AVAILABLE DATA Start Marker

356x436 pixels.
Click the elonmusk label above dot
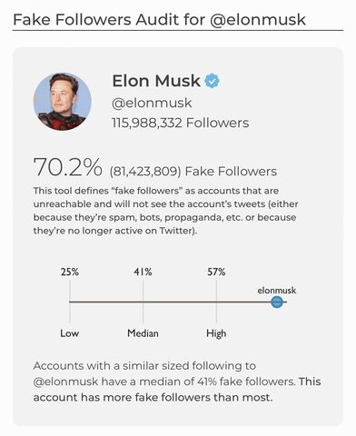(x=277, y=291)
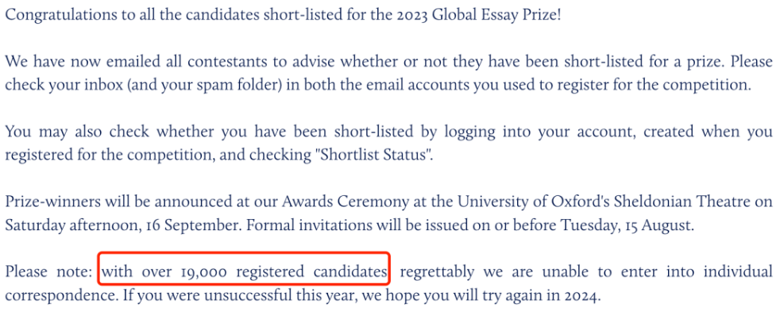Click "Please note:" at the final paragraph start
The image size is (780, 319).
(x=48, y=272)
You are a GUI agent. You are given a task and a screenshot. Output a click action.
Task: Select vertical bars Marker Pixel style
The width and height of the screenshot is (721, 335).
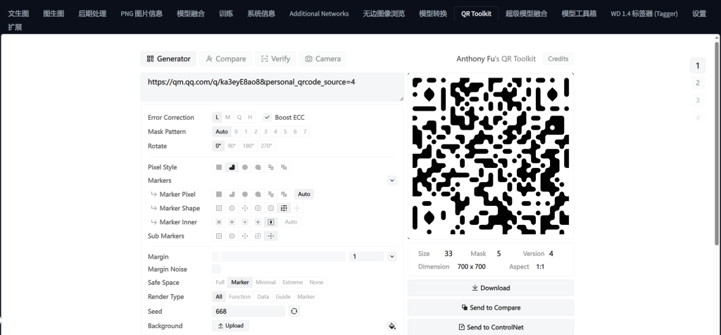coord(284,194)
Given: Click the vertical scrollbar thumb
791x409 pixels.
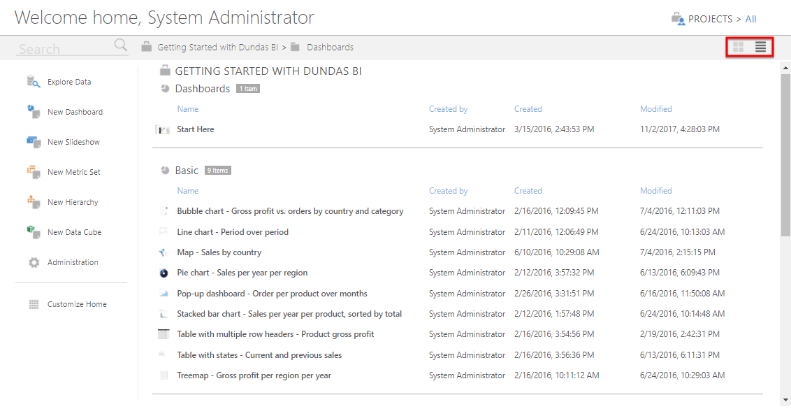Looking at the screenshot, I should tap(785, 155).
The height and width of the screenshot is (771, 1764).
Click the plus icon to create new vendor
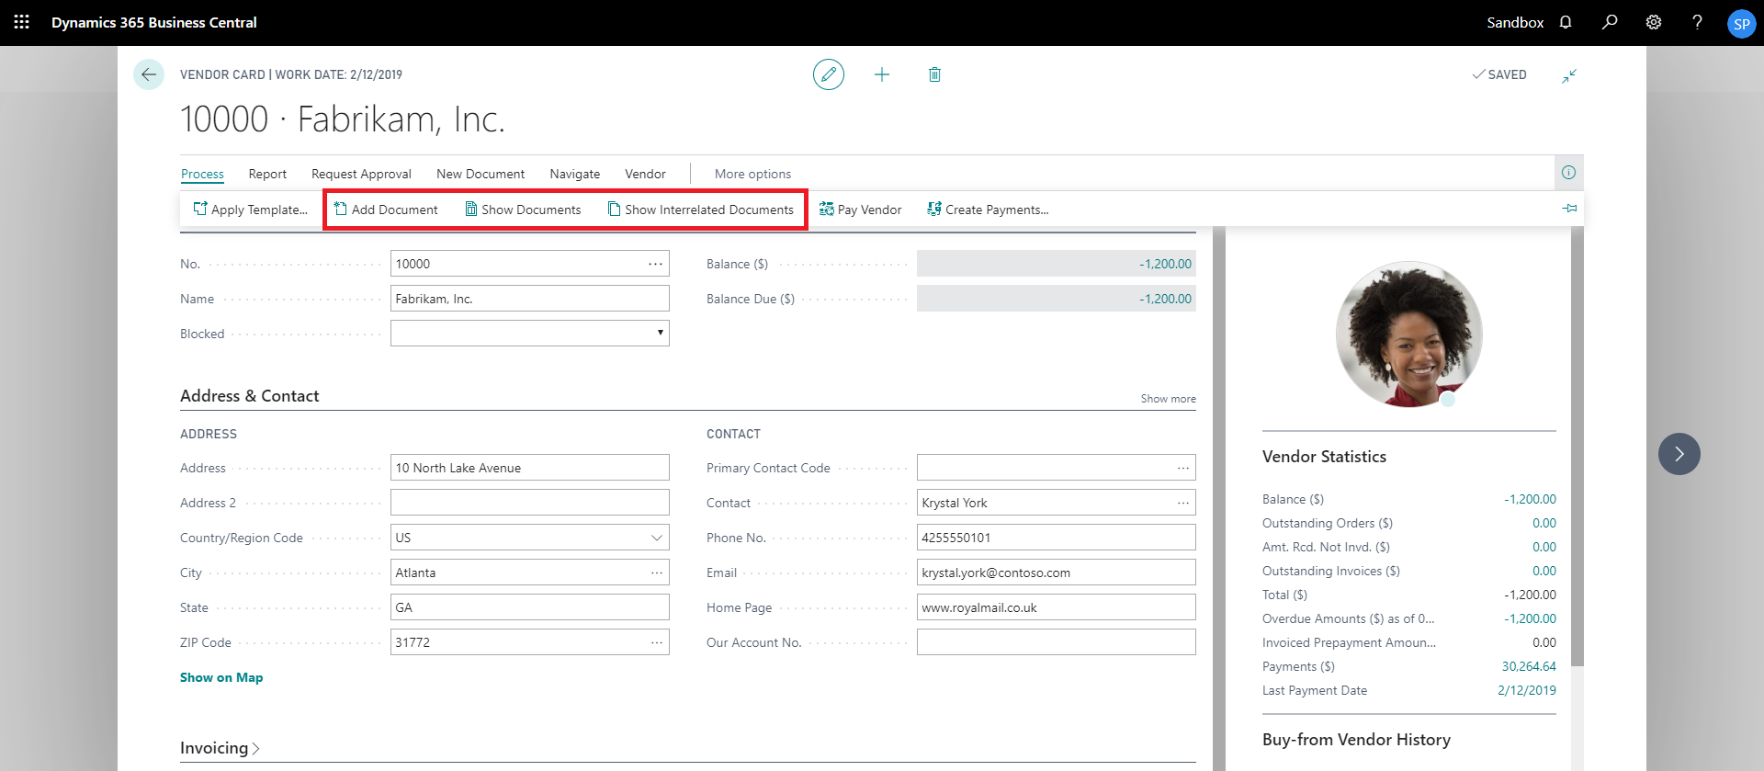[x=882, y=74]
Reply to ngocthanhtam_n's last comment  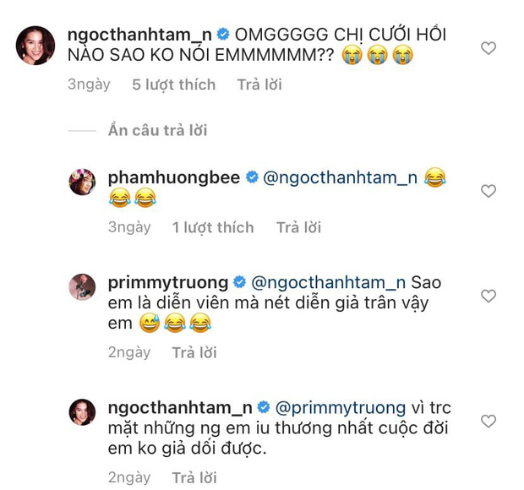pos(194,477)
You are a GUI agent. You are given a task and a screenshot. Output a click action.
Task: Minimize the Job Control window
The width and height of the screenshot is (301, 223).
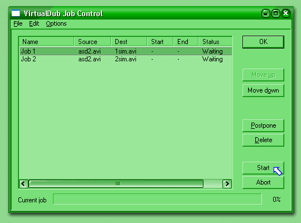point(266,13)
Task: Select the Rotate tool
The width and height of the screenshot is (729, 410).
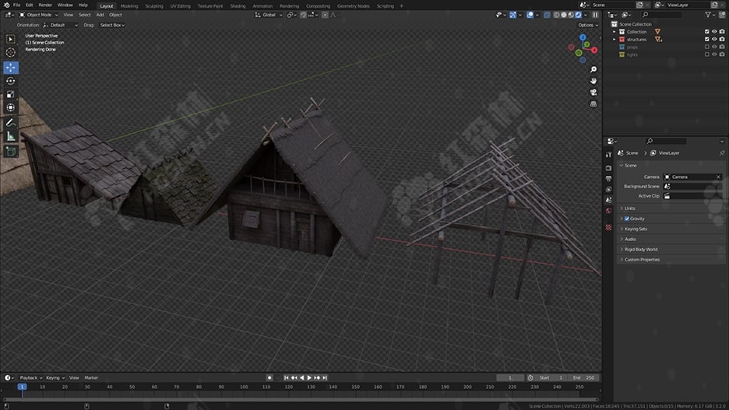Action: (11, 81)
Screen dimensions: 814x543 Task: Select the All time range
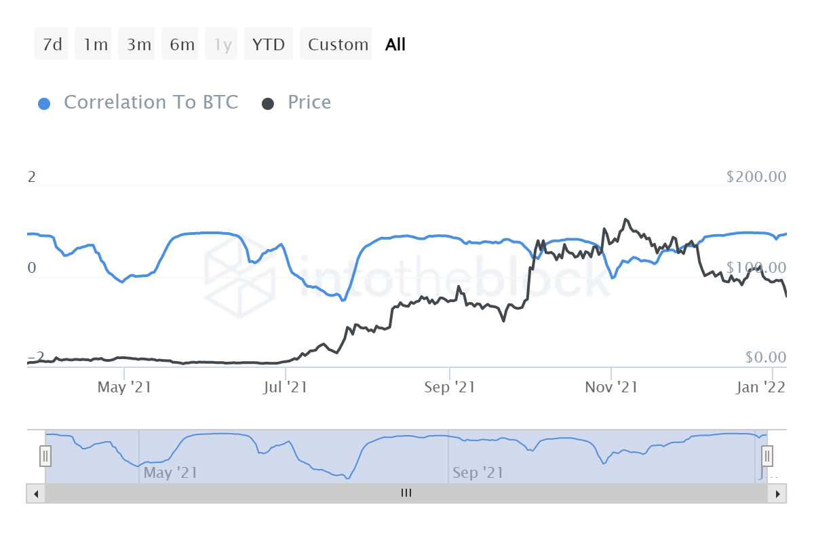395,45
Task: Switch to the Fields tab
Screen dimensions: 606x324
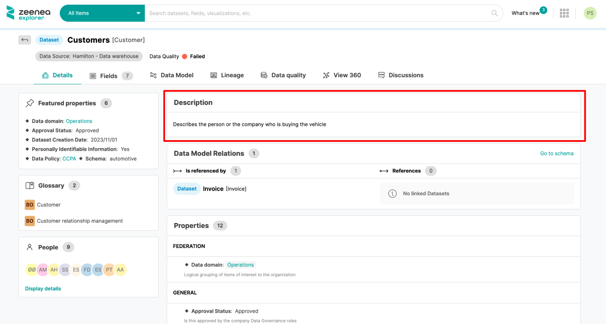Action: 108,76
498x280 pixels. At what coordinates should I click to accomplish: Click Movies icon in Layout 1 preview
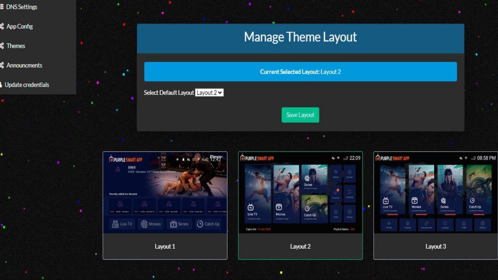[144, 224]
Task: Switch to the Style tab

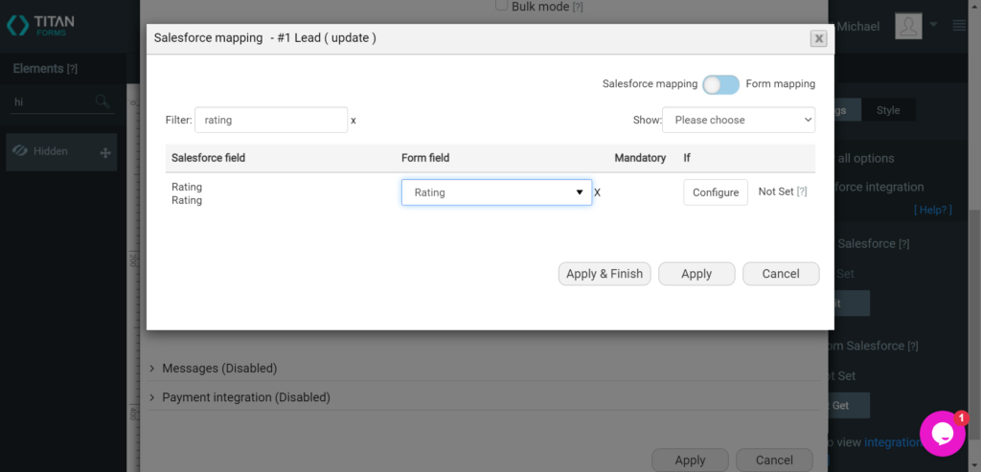Action: tap(888, 110)
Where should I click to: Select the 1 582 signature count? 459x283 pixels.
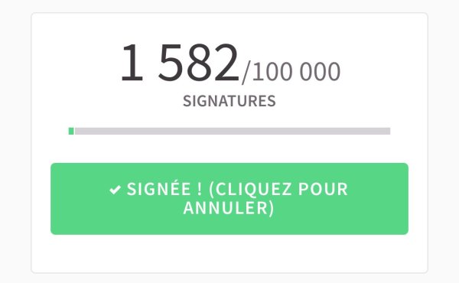(180, 62)
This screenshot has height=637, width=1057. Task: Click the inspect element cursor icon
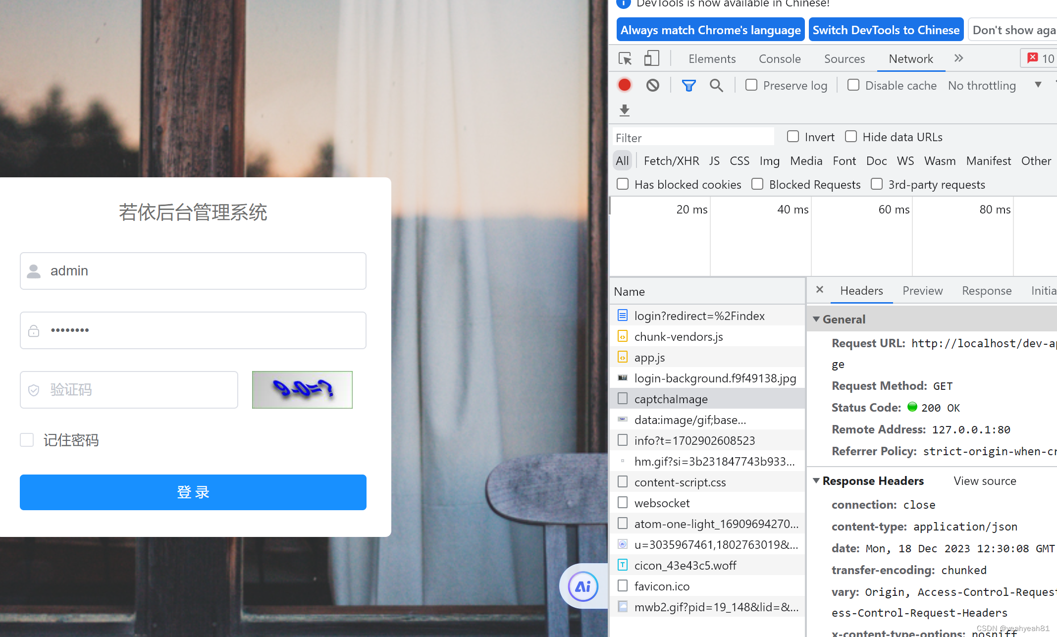625,58
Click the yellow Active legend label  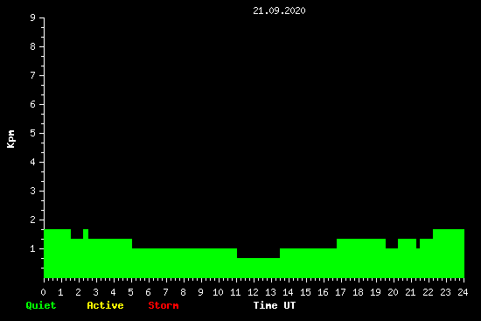[105, 305]
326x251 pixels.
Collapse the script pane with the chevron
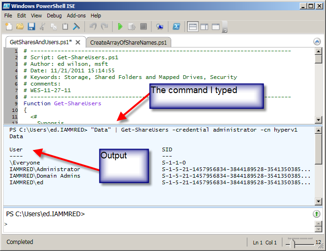click(317, 42)
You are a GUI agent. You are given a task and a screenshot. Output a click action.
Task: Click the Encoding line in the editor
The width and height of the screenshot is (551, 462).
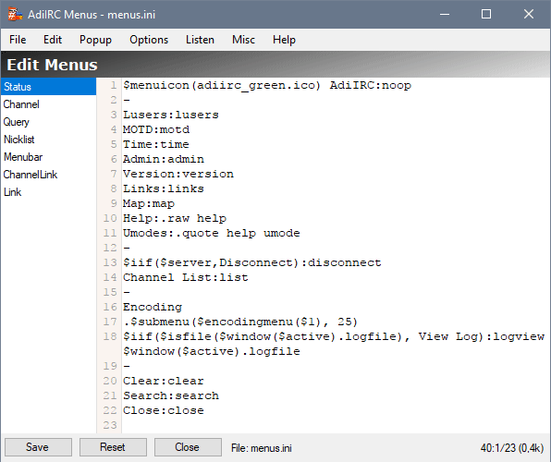click(153, 307)
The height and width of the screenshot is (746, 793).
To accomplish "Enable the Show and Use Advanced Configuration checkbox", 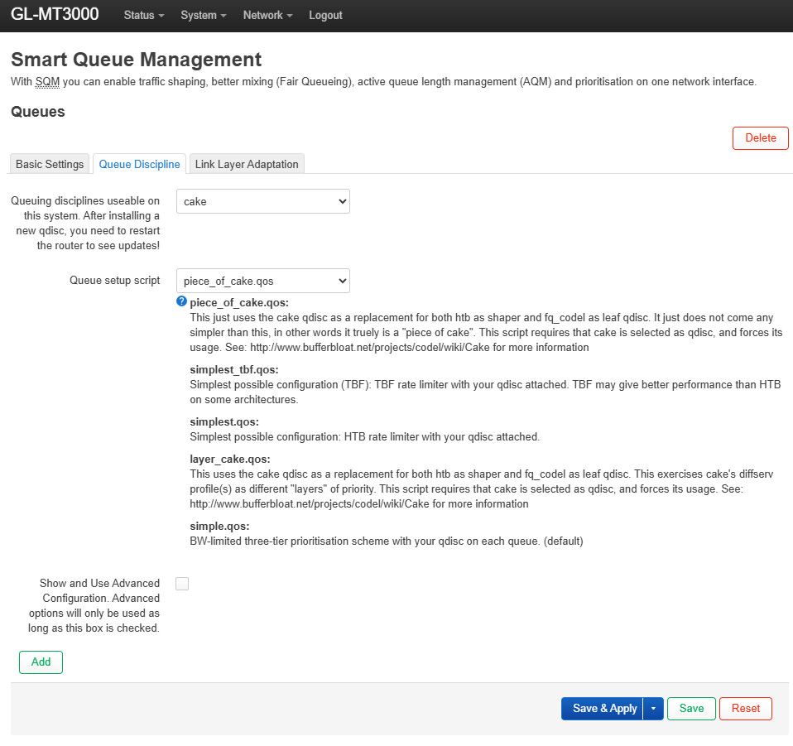I will (182, 584).
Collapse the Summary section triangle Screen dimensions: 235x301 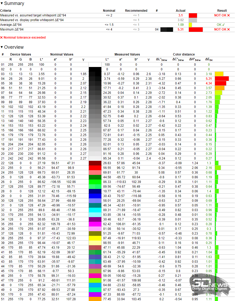pyautogui.click(x=2, y=4)
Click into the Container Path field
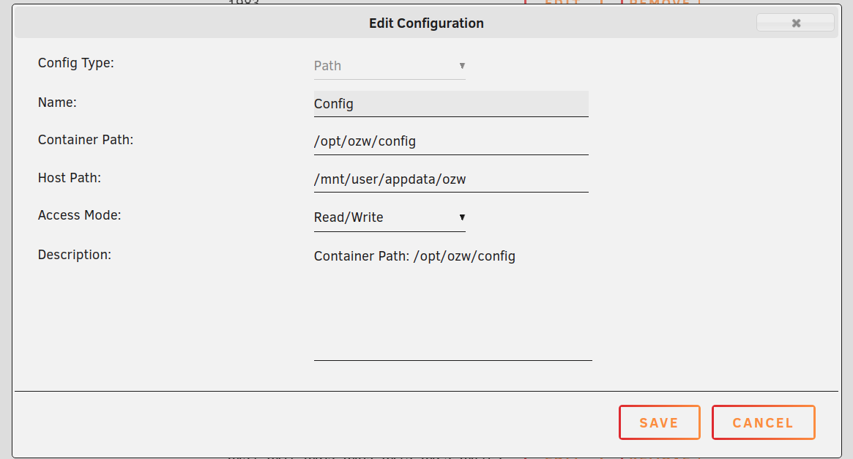The image size is (853, 459). click(x=451, y=141)
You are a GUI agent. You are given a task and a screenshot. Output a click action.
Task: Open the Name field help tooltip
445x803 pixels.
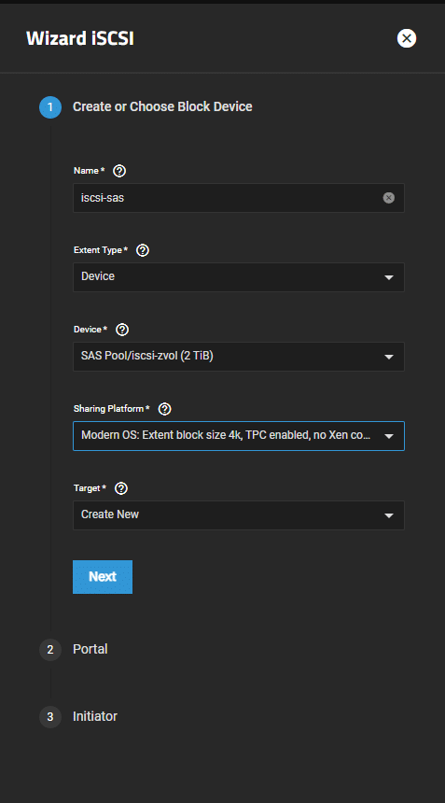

AVAILABLE DATA End Marker

_TASK PROMPT_.
Exclude all pictures and reproduce verbatim the lines running from the line that contains "Click into the Container Path field" to the end of the data above, both ends included.

_EXERCISE RESULT_.
Click into the Container Path field
The image size is (853, 459). click(x=451, y=141)
You are a GUI agent. You are given a task and a screenshot. Output a click action.
Task: Open the Name field help tooltip
445x803 pixels.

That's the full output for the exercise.